No part of the Software may be reproduced, modified, transmitted or transferred in any form or by any means, electronic or mechanical, without the express permission of the University. The permission of the University is not required if the said reproduction, modification, transmission or transference is done without financial return, the conditions of this Licence are imposed upon the receiver of the product, and all original and amended source code is included in any transmitted product. You may be held legally responsible for any copyright infringement that is caused or encouraged by your failure to abide by these terms and conditions.

You are not permitted under this Licence to use this Software commercially.
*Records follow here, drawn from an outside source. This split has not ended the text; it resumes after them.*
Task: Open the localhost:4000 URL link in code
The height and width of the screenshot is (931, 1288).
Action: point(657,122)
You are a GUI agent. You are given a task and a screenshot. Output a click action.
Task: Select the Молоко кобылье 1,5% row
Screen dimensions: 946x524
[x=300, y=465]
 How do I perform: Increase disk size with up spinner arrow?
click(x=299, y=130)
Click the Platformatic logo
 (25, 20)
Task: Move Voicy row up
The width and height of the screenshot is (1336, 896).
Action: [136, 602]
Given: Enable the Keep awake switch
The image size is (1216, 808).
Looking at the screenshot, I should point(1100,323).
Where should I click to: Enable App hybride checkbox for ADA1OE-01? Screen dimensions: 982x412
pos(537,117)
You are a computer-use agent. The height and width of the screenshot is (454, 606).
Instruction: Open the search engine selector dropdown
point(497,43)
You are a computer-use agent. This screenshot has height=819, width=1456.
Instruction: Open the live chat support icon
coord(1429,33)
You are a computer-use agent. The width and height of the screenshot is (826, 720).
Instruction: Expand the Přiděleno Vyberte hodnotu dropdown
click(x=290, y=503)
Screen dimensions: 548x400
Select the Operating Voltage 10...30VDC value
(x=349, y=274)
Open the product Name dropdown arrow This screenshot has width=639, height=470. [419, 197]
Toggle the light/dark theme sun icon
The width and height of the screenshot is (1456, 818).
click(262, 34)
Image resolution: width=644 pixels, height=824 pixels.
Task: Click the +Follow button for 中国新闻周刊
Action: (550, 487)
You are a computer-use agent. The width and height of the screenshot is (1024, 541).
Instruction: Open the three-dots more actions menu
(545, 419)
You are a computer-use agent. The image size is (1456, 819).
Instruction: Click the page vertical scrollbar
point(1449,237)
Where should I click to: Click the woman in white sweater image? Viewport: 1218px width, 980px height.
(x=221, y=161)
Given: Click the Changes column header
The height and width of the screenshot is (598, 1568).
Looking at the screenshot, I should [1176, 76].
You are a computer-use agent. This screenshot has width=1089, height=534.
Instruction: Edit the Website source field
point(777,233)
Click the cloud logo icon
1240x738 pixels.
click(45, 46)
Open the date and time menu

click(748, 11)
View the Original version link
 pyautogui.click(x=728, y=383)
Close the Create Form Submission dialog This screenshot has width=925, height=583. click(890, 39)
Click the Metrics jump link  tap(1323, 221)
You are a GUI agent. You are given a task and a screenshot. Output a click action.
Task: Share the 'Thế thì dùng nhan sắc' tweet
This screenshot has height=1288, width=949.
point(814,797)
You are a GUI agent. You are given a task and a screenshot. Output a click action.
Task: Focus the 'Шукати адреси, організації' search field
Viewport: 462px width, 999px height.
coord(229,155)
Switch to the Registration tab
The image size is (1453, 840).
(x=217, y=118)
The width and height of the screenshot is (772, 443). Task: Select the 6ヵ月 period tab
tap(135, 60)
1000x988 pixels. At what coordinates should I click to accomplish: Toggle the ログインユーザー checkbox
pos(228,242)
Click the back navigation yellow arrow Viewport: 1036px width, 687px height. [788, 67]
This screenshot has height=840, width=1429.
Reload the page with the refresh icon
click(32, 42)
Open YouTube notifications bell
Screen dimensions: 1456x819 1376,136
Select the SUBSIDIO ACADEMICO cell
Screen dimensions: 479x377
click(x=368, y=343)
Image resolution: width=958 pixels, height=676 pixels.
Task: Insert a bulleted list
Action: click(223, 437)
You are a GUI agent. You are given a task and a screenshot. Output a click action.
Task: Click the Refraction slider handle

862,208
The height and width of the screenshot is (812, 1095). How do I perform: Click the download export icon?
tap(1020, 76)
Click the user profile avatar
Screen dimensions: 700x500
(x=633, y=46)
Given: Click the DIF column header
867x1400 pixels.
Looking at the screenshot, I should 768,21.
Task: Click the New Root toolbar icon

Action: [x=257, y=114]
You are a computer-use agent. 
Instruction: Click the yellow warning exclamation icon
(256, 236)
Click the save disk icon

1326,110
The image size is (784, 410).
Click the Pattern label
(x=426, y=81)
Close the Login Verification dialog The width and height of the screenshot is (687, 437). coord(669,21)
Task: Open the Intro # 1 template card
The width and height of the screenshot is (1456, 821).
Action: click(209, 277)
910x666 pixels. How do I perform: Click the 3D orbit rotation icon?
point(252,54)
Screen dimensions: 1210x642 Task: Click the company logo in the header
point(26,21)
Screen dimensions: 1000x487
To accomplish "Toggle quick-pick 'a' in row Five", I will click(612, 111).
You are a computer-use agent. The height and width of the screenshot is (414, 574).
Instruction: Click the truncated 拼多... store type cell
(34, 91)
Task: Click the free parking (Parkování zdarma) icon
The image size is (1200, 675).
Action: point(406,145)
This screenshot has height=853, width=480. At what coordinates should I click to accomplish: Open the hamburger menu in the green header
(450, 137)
Use for which any financial return is received shall be defined as commercial use, and includes:

  1. integration of all or part of the source code or the Software into a product for sale or license by or on behalf of Licensee to third parties or
  2. use of the Software or any derivative of it for research with the final aim of developing software products for sale or license to a third party or
  3. use of the Software or any derivative of it for research with the final aim of developing non-software products for sale or license to a third party, or
  4. use of the Software to provide any service to an external organisation for which payment is received.

If you are interested in using the Software commercially, please contact Torr Vision Group directly to negotiate a licence.

Contact details are: philip.torr@eng.ox.ac.uk.

History

  • 2017-AUG-08: second public release
  • 2015-SEP-26: first public release
  • 2015-JUL-23: initial draft

References

  • [Kaehler15] Olaf Kaehler, Victor Adrian Prisacariu, Carl Yuheng Ren, Xin Sun, Philip Torr and David Murray. Very High Frame Rate Volumetric Integration of Depth Images on Mobile Devices. IEEE Transactions on Visualization and Computer Graphics, 21(11), November 2015.
  • [Newcombe11] Richard Newcombe, Shahram Izadi, Otmar Hilliges, David Molyneaux, David Kim, Andrew Davison, Pushmeet Kohli, Jamie Shotton, Steve Hodges and Andrew Fitzgibbon. KinectFusion: Real-Time Dense Surface Mapping and Tracking. ISMAR, 2011.
  • [Niessner13] Matthias Niessner, Michael Zollhoefer, Shahram Izadi, and Marc Stamminger. Real-time 3D Reconstruction at Scale using Voxel Hashing. ACM Transactions on Graphics, 32(6):169, 2013.
  • [Valentin15] Julien Valentin, Vibhav Vineet, Ming-Ming Cheng, David Kim, Shahram Izadi, Jamie Shotton, Pushmeet Kohli, Matthias Niessner, Antonio Criminisi, and Philip H S Torr. SemanticPaint: Interactive 3D Labeling and Learning at your Fingertips. ACM Transactions on Graphics, 34(5), August 2015.